A/N: Okay, I am quite interested in hearing everyone’s opinion about this piece. It’s a flash fiction, and I think it turned out pretty okay. (If I may say so myself 😉 )
Mr. X was a perfectly normal man, which was quite a rarity nowadays. He wasn’t much of anything really. He wasn’t spoiled, wasn’t selfish, wasn’t generous, wasn’t particularly good or particularly bad. He was a completely average human being and very proud of this fact.
Sure, he supposed that he was rather orderly. Didn’t like a mess if he could avoid it, but that was still pretty normal. It was just such a shame that certain other people couldn’t see that.
“Seriously, it’s just a pen!”
It was his new roommate talking, and Mr. X already knew that this arrangement wasn’t going to work out. It wasn’t ‘just’ a pen. It was a pen on an otherwise perfectly empty table, and Gaby wasn’t even using it!
“When you moved in, I told you that I don’t like messes. You told me that you were fine with that.”
“That’s before I knew how psychotic you were about it!”
Mr. X flinched.
“I just don’t like messes,” he repeated.
His roommate took a deep breath. Then she left, and Mr. X hurried over to pick up the pen.

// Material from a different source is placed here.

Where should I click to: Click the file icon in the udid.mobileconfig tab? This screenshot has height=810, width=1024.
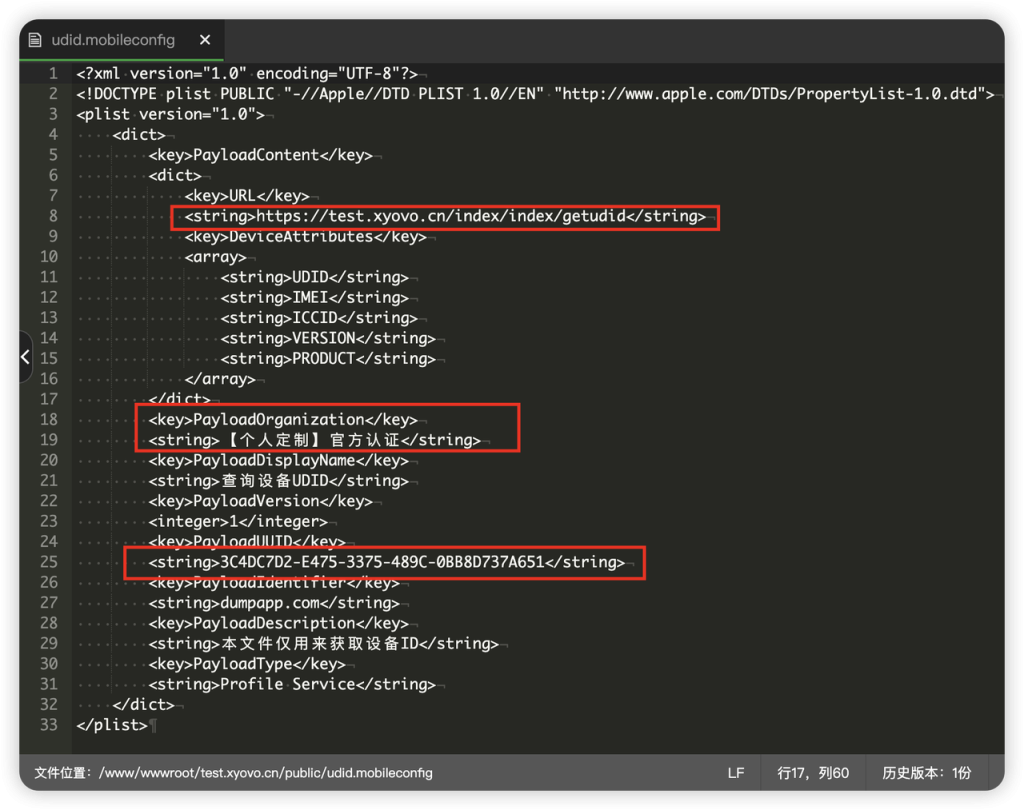pyautogui.click(x=36, y=40)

He would put it in the drawer, where it was supposed to be, and everything would be good again.
At least until his roommate came back with a sandwich. In the living room.
“The kitchen is for eating,” Mr. X told her mechanically as a piece of lettuce fell out and hit the just vacuumed floor.

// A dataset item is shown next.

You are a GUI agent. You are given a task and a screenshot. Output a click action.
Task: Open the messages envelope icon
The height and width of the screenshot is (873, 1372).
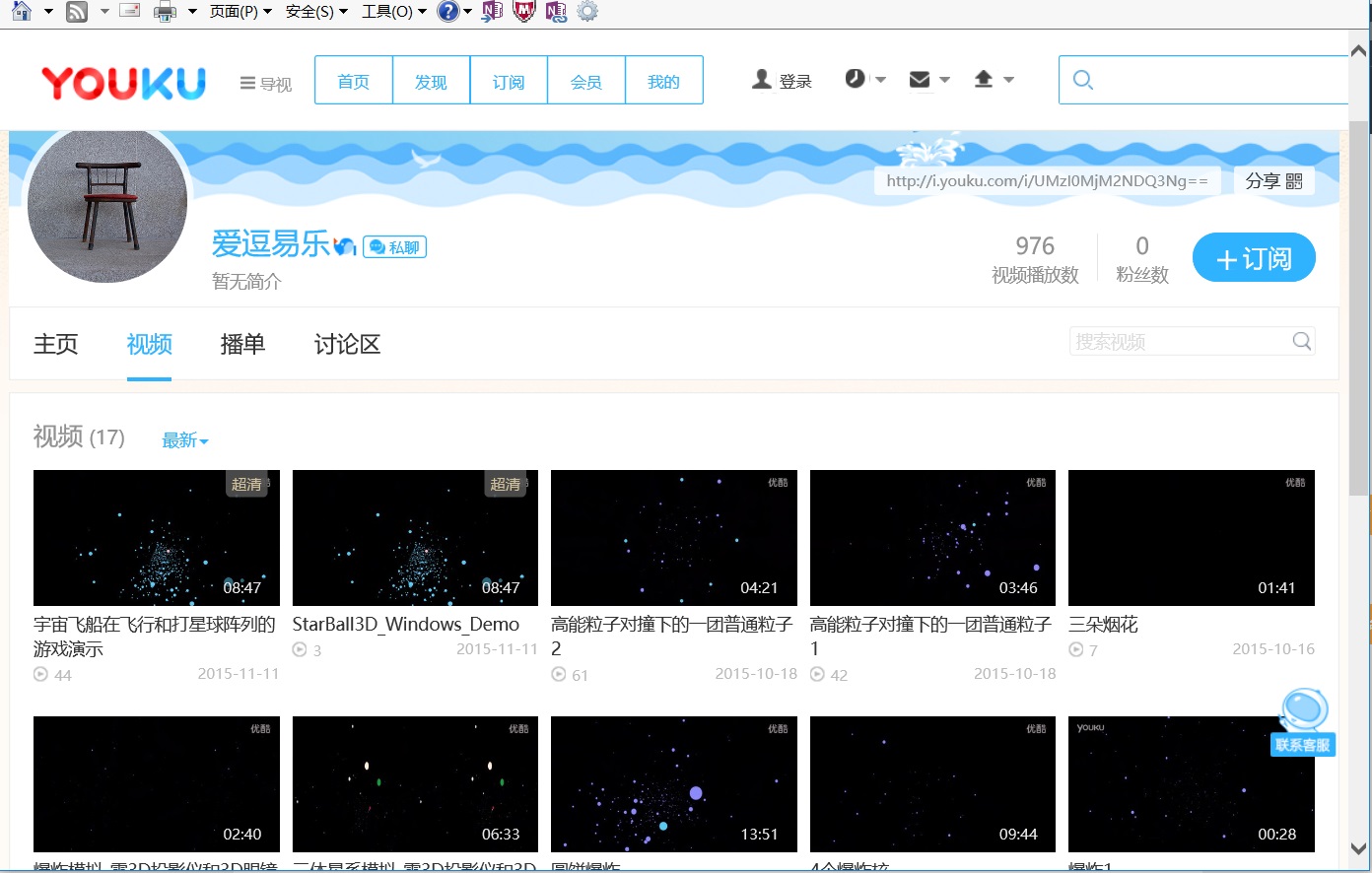pos(920,80)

“Well, you know what? I don’t feel like eating in the kitchen. I feel like eating in here.”
She sat in the couch, and a piece of tomato fell out and hit the cushion. Mr. X’s chest began to feel uncomfortably tight.

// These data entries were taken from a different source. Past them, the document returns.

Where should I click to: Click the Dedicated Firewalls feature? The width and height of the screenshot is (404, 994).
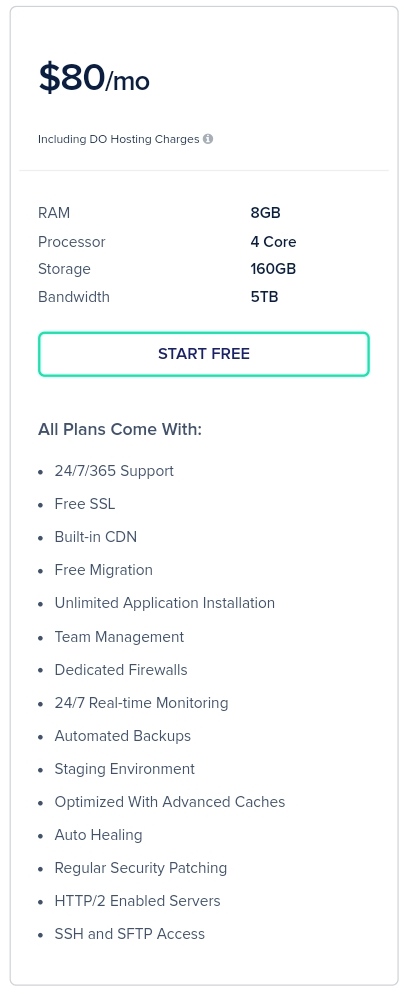[121, 670]
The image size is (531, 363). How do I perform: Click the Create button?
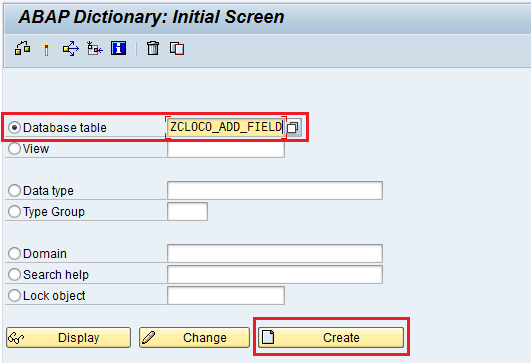331,337
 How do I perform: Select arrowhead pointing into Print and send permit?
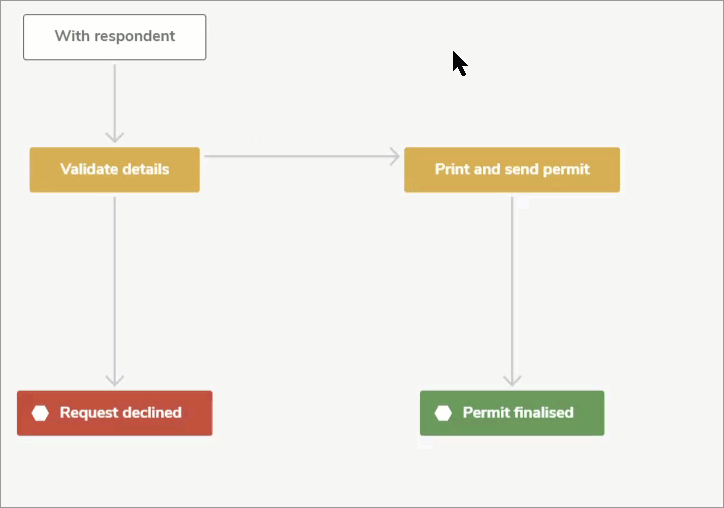pos(394,156)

“Don’t eat in the couch,” he said, the words echoing in his mind, only in his mother’s voice. Don’t eat in the couch. What are you, an animal? Let me show you how animals live!
A bit of mustard fell out, and Mr. X’s hand tightened its grip on the pen. He wasn’t an animal. He was a good, normal person. Someone who didn’t clutter, someone who didn’t eat in the living room, someone who didn’t need to sleep in the doghouse.
Gaby gave him a challenging stare. He’d never realised that she had the exact same eye colour as his mother. Carolina blue.
“Please don’t eat in the couch,” he said again. You’re not an animal, so stop acting like it!
He took a step closer.
“Stop being so obsessive,” Gaby ordered him, and he wasn’t. He wasn’t.
I’m just trying to teach you a bit of manners, so be grateful, you little brat!
He stepped closer, staring at the bit of mustard on the couch.
“Seriously, it’s unbearable. I’m afraid to make a bit of a mess in my own home. It has to stop, and it has to stop now.”
Stop being so filthy! Look at this! Do you think anyone would let them touch you with hands like that? You think I could bear being embraced by a boy that filthy?!
He looked down at the pen in his grip. It was so sharp. Sharp enough to break skin. It was odd how that was suddenly all he could think about.
“Are you listening to me?” Gaby asked.
Are you listening to me?!
He lifted the pen, only seeing Carolina blue.